Reproduza fielmente a parte do trecho sobre sinodalidade começando com "Tais categorias são: o" e seguindo até "de Deus, comunhão.".

══ Trecho selecionado

Nesse sentido, Cônego José Arnaldo enfatizou que os ensinamentos da Sagrada Escritura e da Sagrada Tradição atestam que a sinodalidade é dimensão constitutiva da Igreja, que por meio dela se manifesta e se configura como povo de Deus em caminho e assembleia convocada pelo Senhor Ressuscitado. “O povo de Deus tem por vocação ‘ser sinodal’”, completou. 

Em seguida, o Perito acrescentou que as categorias teológicas que fundamentam a dimensão constitutiva da Igreja – a sinodalidade – não designam um simples procedimento operativo, mas a forma peculiar na qual a Igreja vive e atua. 

Tais categorias são: o mistério de Deus Uno-Trino e seu desígnio de amor e salvação; o mistério da Encarnação do Verbo, plenitude da Revelação divina; o mistério da Igreja, ícone da Trindade, corpo místico de Cristo e povo de Deus, comunhão. 

“Para se viver a comunhão, não basta a intenção. É numa comunidade localizada que se vive a comunhão. Daí o Concílio Vaticano II expressar o grande valor da Igreja Particular e suas comunidades eclesiais, o grande valor das Igrejas Particulares e a comunhão com o Bispo de Roma – para que esta comunhão seja ‘sinal’ visível do desígnio de Deus para com toda a humanidade. É da vida em comunhão que se toma consciência da missão fundamental da Igreja no mundo: evangelizar”, completou o Cônego. 

CONVERSÃO PASTORAL E MISSIONÁRIA 

A necessidade de conversão pastoral e missionária diante da interpelação trazida pelo sínodo arquidiocesano foi o tema apresentado por Dom Cícero Alves de França.

════
══ Dados fornecidos

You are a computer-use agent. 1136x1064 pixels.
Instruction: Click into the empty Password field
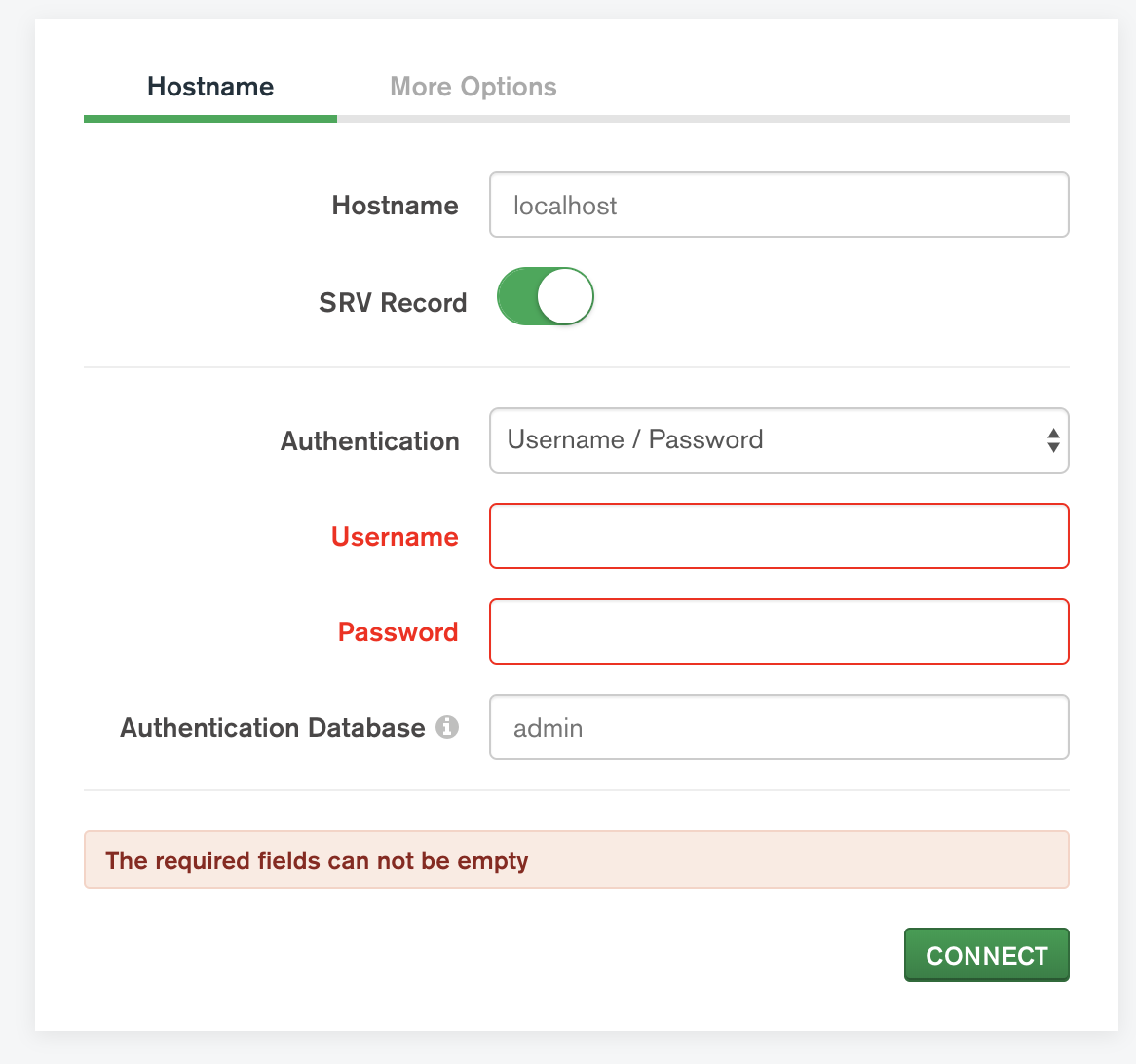tap(777, 631)
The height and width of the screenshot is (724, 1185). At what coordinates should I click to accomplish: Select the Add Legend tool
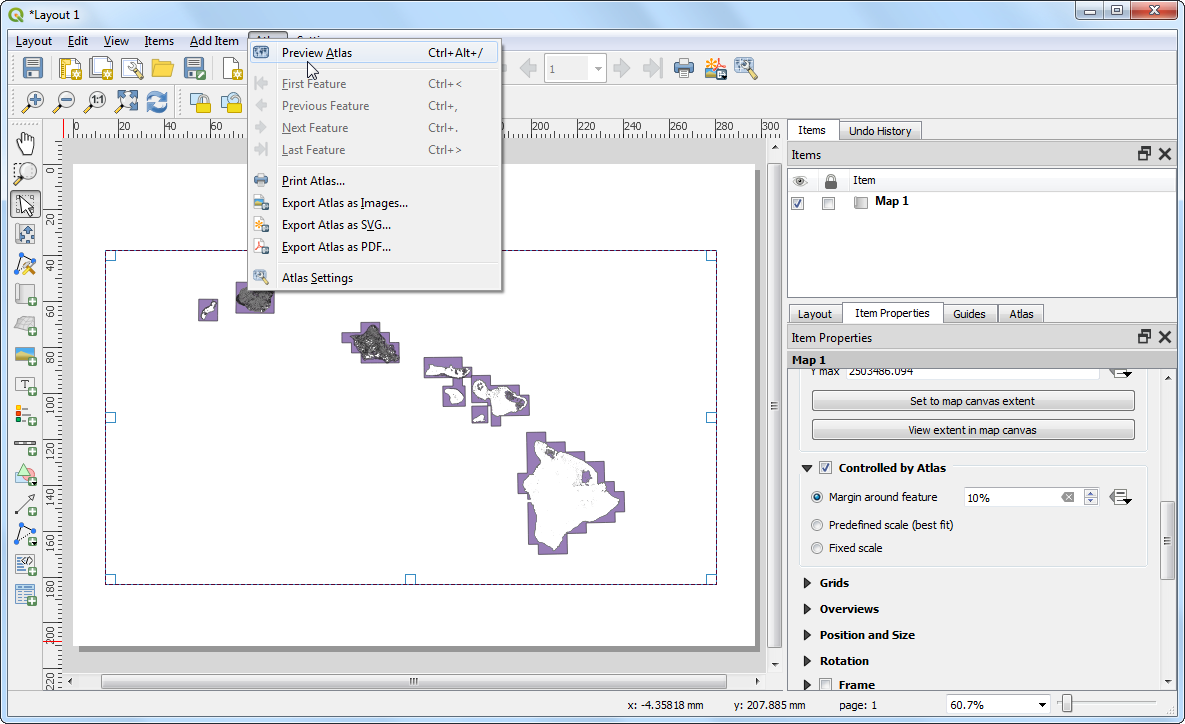26,414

════

Resposta correta.
Tais categorias são: o mistério de Deus Uno-Trino e seu desígnio de amor e salvação; o mistério da Encarnação do Verbo, plenitude da Revelação divina; o mistério da Igreja, ícone da Trindade, corpo místico de Cristo e povo de Deus, comunhão.